Defendant then claims that an unnamed police officer violated his rights by allegedly advising his daughter not to return home after school. See Compl. at 5. Plaintiff goes on to allege that ACS caseworker Pierre-Louis "ill-advis[ed]" his daughter of Plaintiff's right to home school her. Id. at 5. Finally, Plaintiff alleges a conspiracy between ACS caseworkers and the police stemming from the second emergency removal. Id. at 6-7.
These specific allegations are not discussed in the Eastern District's opinion, although the facts that give rise to these allegations are discussed in detail. See Johnson II, 2007 WL 764514 at *3-*4. These claims could — and should — have been raised in Plaintiff's previous action stemming from the second emergency removal of his children. "Simply put, the doctrine of res judicata provides that when a final judgment has been entered on the merits of a case, `[i]t is a finality as to the claim or demand in controversy, concluding parties and those in privity with them, not only as to every matter which was offered and received to sustain or defeat the claim or demand, but as to any other admissible matter which might have been offered for that purpose." Nevada v. United States, 463 U.S. 110, 129-130 (1983) (citing Cromwell v. County of Sac, 94 U.S. 351, 352 (1876));Angell v. U.S. Army Corps of Engineers, 149 F. App'x 34, 36 (2d Cir. 2005). Therefore, to the extent that these claims were not specifically considered by the Eastern District and Southern District, they are nevertheless also barred by res judicata.
it appearing that, to the extent Plaintiff's claims concern the adequacy of the Family Court proceedings, "a district court is barred from reviewing issues that have already been adjudicated in the state court" by the Rooker-Feldman doctrine. Johnson I, 2006 WL 229905 at *2 fn. 2 (citing Exxon Mobil Corp v. Saudi Basic Indus.

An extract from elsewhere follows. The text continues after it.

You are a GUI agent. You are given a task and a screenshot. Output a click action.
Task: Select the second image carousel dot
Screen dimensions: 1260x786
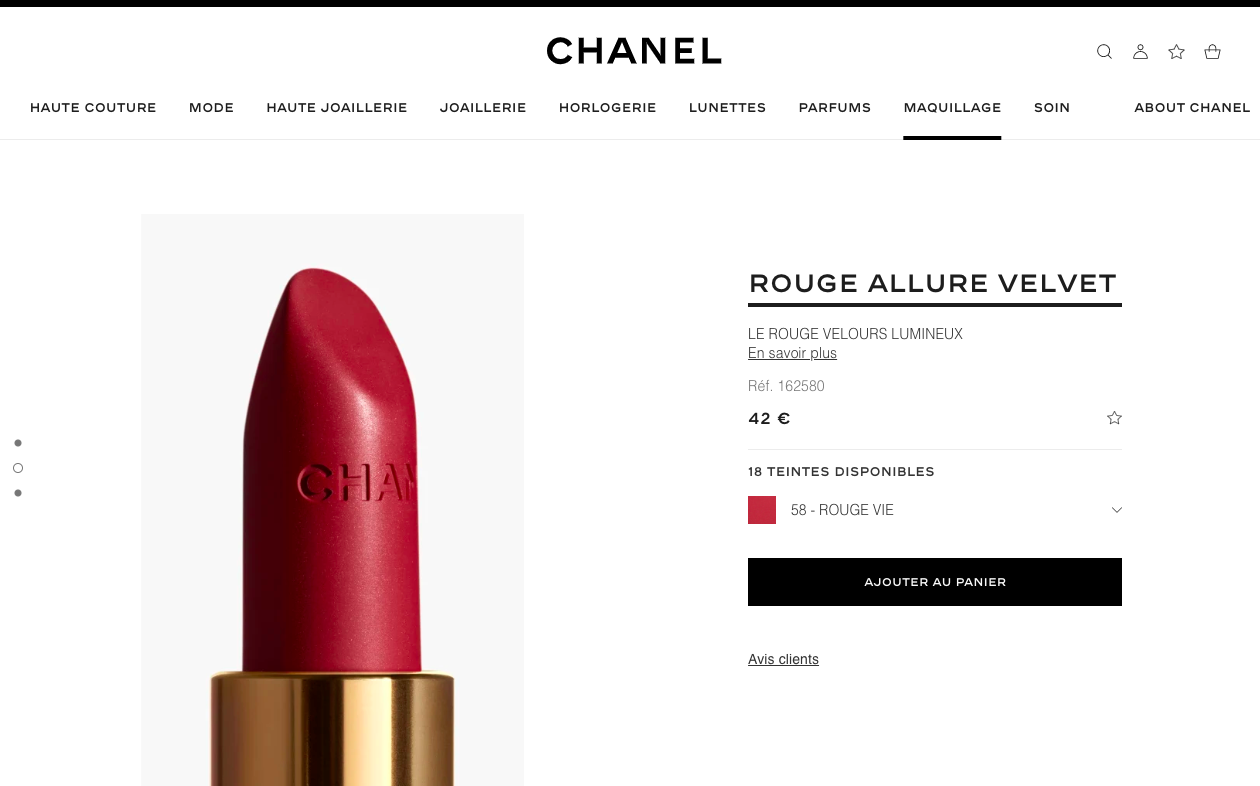pos(18,468)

Corp, 544 U.S. 280 (2005)); see also Johnson II, 2007 WL 764514 at *15 fn. 2;
IT IS on this 28th day of September, 2007
ORDERED that Defendant's Motion to Dismiss Plaintiff's claims against Defendants City of New York, City of New York Administration for Children's Services, Administration for Children's Services Caseworkers Kagan, Pollack, and Pierre-Louis, and the New York Police Department is GRANTED.